Collectif WAF (We Are French), France(s) territoire liquide

Collectif WAF (We Are French), France(s) territoire liquide

Le paysage et après

Formé de jeunes photographes et de quelques anciens (dont Bernard Plossu), le collectif WAF a été créé en 2010 par Jérôme Brézillon, Cédric Delsaux, Frédéric Delangle et Patrick Messina. Outre les photographes cités se retrouvent des artistes majeurs tels que François Deladerrière, Beatrix Von Conta, Elina Brotherus. Tous ces « acteurs » de la scène photographique contemporaine – comme le souligne dans sa préface Jean-Christophe Bailly – s’éloignent « des grands élans de républicanisme nostalgique » et du « pathos du nationalisme ». Ils ont refusé tout aspect commémoratif du sol français si fertile en farces mémorielles devenues « pare-fumets » des temps de crise. Comme le précise encore le préfacier, surgit à l’inverse ce qu’il nomme « une dormance» propre à réveiller les myopes. Les 43 photographes proposent des espaces souvent incongrus (pour un amateur moyen de paysages) et parfois aux limites indécises.

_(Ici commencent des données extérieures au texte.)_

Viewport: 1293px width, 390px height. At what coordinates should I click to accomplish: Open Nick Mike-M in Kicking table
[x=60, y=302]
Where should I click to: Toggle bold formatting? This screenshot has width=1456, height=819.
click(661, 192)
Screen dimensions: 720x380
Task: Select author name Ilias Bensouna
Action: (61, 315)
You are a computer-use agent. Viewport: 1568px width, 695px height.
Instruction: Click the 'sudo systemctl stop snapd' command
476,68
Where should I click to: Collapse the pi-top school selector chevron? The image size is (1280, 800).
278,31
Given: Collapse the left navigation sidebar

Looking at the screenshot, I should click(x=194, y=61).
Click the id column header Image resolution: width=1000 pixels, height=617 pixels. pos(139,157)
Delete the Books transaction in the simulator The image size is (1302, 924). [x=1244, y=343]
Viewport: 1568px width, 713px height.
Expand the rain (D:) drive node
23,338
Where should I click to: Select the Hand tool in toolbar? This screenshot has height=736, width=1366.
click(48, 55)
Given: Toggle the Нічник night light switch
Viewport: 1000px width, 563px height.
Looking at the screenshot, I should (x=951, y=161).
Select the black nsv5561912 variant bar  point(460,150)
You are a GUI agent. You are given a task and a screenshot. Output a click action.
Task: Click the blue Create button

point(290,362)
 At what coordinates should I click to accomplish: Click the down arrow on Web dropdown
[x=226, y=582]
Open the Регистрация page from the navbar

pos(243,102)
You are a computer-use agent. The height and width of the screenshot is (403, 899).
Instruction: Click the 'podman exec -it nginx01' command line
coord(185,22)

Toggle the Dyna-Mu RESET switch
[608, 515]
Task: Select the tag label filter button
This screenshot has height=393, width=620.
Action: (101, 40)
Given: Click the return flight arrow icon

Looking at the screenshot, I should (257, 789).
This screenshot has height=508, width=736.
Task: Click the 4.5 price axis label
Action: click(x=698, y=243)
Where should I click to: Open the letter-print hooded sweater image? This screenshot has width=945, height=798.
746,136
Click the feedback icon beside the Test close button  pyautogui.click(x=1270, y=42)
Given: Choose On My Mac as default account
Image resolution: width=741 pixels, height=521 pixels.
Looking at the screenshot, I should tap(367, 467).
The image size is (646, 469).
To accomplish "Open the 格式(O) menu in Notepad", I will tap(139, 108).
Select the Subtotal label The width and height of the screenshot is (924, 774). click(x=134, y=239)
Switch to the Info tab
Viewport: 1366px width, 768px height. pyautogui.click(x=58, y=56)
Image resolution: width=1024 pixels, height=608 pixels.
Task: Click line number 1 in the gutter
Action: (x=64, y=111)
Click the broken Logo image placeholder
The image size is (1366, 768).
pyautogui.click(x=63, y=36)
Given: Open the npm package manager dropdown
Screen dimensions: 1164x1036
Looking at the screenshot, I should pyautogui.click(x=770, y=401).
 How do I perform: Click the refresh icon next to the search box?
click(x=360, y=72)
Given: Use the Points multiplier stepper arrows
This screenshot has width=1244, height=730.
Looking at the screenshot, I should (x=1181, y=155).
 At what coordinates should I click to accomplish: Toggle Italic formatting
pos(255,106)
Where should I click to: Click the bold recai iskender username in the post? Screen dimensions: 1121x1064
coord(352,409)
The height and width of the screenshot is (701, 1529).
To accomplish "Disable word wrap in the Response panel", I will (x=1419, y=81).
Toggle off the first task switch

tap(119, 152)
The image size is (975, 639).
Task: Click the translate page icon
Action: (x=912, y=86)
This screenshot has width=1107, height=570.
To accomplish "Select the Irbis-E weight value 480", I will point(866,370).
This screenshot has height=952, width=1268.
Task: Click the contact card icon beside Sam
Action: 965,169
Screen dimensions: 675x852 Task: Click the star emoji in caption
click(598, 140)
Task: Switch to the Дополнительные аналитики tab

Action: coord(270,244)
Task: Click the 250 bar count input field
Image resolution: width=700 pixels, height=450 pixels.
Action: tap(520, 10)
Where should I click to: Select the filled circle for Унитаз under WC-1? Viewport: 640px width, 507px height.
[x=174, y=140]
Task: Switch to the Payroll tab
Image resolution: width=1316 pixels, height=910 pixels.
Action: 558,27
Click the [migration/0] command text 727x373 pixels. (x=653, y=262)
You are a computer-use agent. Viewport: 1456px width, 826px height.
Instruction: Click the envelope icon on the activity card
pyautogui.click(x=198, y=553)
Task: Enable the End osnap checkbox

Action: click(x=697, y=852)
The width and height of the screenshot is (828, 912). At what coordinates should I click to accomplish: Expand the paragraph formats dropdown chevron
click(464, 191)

Ils semblent venus d’ailleurs et répondent aux nouvelles injonctions de la photographie du paysage lorsqu’elle ose ne pas se limiter à du reportage, du témoignage ou du lyrisme exotique de l’intérieur.
Chaque artiste, comme le réclame le règle du jeu du livre, a écrit un texte et ouvert les coulisses de sa démarche. Ces corpus permettent de comprendre des pas audacieux sur divers sentier de la création. Du puzzle naît un ensemble majeur. Les lieux retenus sont ceux de la rupture dans lesquels parfois le corps a son rôle à jouer – on pense particulièrement aux travaux d’Elina Brotherus ou d’Aglaé Bory. Les notions de lieux intermédiaires ou d’interfaces y sont soulignées par cette présence humaine. Elle accentue l’importance de l’éphémère. En outre – même si ce n’est pas son but premier – France(s) territoire liquide  interroge le concept d’objectivité où parfois l’infiniment grand est exploré par l’infiniment petit et où parfois les cadrages les plus panoramiques ouvrent une expression susceptible d’accorder une nouvelle dimension à la photographie de montagne (Emmanuelle Blanc) ou à celle qu’on nommera d’anticipation différée ( Ligne futuriste de l’aérotrain Orléans-Paris laissée à l’abandon et saisie par Michel Bousquet).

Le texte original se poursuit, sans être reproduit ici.